Cooperativas, associações e organizações da sociedade civil da Amazônia Legal passaram a contar, a partir desta terça-feira (3), com uma nova linha de financiamento voltada ao fortalecimento da produção sustentável. O Fundo Amazônia vai destinar R$ 80 milhões para apoiar projetos desenvolvidos por povos indígenas, comunidades tradicionais e agricultores familiares, com foco na ampliação da capacidade produtiva, melhoria da infraestrutura e acesso a mercados.
Os recursos integram o projeto Florestas e Comunidades: Amazônia Viva, resultado de parceria entre a Companhia Nacional de Abastecimento (Conab), o Banco Nacional de Desenvolvimento Econômico e Social (BNDES), o Ministério do Desenvolvimento Agrário e Agricultura Familiar (MDA) e o Ministério do Meio Ambiente e Mudança do Clima (MMA).
A chamada pública para seleção das propostas foi lançada nesta terça-feira (3), com edital disponível ao público. Serão apoiados, no mínimo, 32 projetos, com valores que variam entre R$ 500 mil e R$ 2,5 milhões. As iniciativas deverão ser executadas nos estados do Acre, Amapá, Amazonas, Mato Grosso, Pará, Rondônia, Roraima, Tocantins e em parte do Maranhão, área que integra a Amazônia Legal.
O edital é direcionado a redes e organizações individuais, como cooperativas e associações da agricultura familiar, povos indígenas, comunidades quilombolas e tradicionais, extrativistas, pescadores artesanais e organizações da sociedade civil com atuação comprovada na região. A seleção prioriza propostas com maior número de beneficiários, protagonismo feminino, participação de jovens e atuação em cadeias da sociobiodiversidade.
Os projetos apoiados deverão contribuir para a oferta de alimentos e outros produtos da sociobiodiversidade, enfrentando gargalos históricos que afetam a geração de renda na região, como dificuldades logísticas, perdas na produção, ausência de estruturas de beneficiamento e armazenamento, limitações para atendimento às exigências sanitárias e restrições de acesso a políticas públicas e mercados consumidores.
Entre os itens financiáveis estão ações de assistência técnica e extensão rural, consultorias especializadas, obras civis e instalações, logística, bolsas de pesquisa e extensão, estágios, despesas administrativas diretamente relacionadas à execução dos projetos, além da aquisição de máquinas, equipamentos e insumos.
O edital estabelece restrições para aplicação dos recursos. Não será permitida a utilização dos valores para compra de terrenos e imóveis, pagamento de dívidas e indenizações, aquisição de armas e munições, produtos nocivos ao meio ambiente ou à saúde humana, remuneração de agentes públicos no exercício de suas funções ou custeio de despesas correntes, como energia elétrica, água, salários, aluguéis e telefone.

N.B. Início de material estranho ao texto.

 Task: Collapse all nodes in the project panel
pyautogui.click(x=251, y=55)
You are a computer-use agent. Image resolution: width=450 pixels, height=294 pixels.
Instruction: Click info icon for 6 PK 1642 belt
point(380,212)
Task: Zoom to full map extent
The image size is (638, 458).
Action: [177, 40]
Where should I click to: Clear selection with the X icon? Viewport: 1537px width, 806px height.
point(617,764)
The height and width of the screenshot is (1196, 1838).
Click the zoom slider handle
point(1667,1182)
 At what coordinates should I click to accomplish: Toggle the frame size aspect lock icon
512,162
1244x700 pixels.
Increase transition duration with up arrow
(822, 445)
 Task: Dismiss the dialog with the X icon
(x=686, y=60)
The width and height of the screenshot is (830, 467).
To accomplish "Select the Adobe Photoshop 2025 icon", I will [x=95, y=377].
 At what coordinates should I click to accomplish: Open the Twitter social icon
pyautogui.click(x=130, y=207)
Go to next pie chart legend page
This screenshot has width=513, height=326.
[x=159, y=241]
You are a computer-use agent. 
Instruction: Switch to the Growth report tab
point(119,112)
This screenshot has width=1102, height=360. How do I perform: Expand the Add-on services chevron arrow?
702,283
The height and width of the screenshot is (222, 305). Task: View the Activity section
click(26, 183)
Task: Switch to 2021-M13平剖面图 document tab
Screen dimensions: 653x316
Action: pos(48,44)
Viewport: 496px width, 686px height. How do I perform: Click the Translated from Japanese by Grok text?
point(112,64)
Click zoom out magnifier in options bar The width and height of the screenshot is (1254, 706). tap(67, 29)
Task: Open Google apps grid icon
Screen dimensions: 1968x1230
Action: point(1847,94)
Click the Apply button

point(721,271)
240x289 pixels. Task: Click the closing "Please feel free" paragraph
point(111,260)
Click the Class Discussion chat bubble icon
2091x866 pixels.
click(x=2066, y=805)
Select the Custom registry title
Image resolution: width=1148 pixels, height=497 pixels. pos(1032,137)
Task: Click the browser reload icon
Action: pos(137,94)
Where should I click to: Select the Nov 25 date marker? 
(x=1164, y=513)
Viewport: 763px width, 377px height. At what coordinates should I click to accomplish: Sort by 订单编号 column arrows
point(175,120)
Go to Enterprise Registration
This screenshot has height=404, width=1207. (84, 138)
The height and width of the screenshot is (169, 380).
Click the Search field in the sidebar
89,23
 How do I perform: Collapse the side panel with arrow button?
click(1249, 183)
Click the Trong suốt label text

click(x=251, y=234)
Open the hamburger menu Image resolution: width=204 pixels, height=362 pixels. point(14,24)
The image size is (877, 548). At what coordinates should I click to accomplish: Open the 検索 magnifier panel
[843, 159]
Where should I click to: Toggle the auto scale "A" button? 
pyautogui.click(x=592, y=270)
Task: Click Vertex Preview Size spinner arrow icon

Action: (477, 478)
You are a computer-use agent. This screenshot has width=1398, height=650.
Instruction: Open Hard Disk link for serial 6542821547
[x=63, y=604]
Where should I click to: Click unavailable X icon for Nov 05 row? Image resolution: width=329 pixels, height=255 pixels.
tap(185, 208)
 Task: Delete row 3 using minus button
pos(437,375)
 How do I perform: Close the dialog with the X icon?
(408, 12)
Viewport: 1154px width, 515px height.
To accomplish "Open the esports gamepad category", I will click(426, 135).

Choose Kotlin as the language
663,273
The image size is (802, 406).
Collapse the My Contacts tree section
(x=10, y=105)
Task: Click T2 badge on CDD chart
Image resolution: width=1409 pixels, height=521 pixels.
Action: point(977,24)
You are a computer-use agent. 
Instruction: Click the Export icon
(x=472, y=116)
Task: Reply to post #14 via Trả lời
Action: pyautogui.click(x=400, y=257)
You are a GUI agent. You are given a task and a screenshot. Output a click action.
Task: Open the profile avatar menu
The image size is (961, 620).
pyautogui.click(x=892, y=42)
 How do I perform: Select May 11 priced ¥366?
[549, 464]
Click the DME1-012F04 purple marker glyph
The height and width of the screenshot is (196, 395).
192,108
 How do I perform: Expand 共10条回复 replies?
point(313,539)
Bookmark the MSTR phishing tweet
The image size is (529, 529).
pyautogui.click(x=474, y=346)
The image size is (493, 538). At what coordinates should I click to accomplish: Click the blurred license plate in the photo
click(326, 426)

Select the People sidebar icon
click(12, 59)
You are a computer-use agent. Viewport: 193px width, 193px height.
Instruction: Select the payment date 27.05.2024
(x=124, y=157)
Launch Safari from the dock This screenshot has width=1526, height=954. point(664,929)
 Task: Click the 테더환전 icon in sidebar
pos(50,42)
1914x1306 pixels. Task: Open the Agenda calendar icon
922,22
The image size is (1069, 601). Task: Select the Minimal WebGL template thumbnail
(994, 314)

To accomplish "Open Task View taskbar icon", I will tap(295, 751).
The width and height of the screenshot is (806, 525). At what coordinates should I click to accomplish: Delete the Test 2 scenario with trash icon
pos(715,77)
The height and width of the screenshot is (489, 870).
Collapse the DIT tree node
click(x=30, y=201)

O processo de seleção ocorrerá em duas etapas. A primeira é a habilitação prévia, de caráter eliminatório, na qual será verificado o atendimento aos requisitos documentais e formais exigidos. Na segunda etapa, de análise técnica, uma comissão julgadora formada por representantes da Conab e de órgãos parceiros convidados avaliará as propostas, atribuindo pontuação e elaborando a classificação final.
Além de ampliar o acesso aos mercados privados, os projetos selecionados deverão contribuir para o fortalecimento de políticas públicas de abastecimento e segurança alimentar, como o Programa de Aquisição de Alimentos (PAA), o Programa Nacional de Alimentação Escolar (PNAE) e o Programa de Valorização da Sociobiodiversidade e do Extrativismo (Sociobio Mais).
O projeto Florestas e Comunidades: Amazônia Viva possui custo total de R$ 96,6 milhões, integralmente financiados pelo Fundo Amazônia. Desse total, R$ 80 milhões são destinados ao fomento socioprodutivo por meio do edital. Os R$ 16,6 milhões restantes serão aplicados em ações de sistematização e gestão de dados relacionados aos sistemas produtivos da sociobiodiversidade e no fortalecimento da estrutura da Conab na Amazônia Legal.
Criado em 2008 e gerido pelo BNDES em coordenação com o Ministério do Meio Ambiente e Mudança do Clima, o Fundo Amazônia capta doações nacionais e internacionais para apoiar ações de prevenção, monitoramento e combate ao desmatamento, além da promoção da conservação e do uso sustentável da Amazônia Legal. Atualmente, o Fundo mantém uma carteira de mais de 140 projetos apoiados, com cerca de R$ 5 bilhões em recursos aprovados, abrangendo iniciativas de produção sustentável, ordenamento territorial, monitoramento ambiental e fortalecimento institucional na região.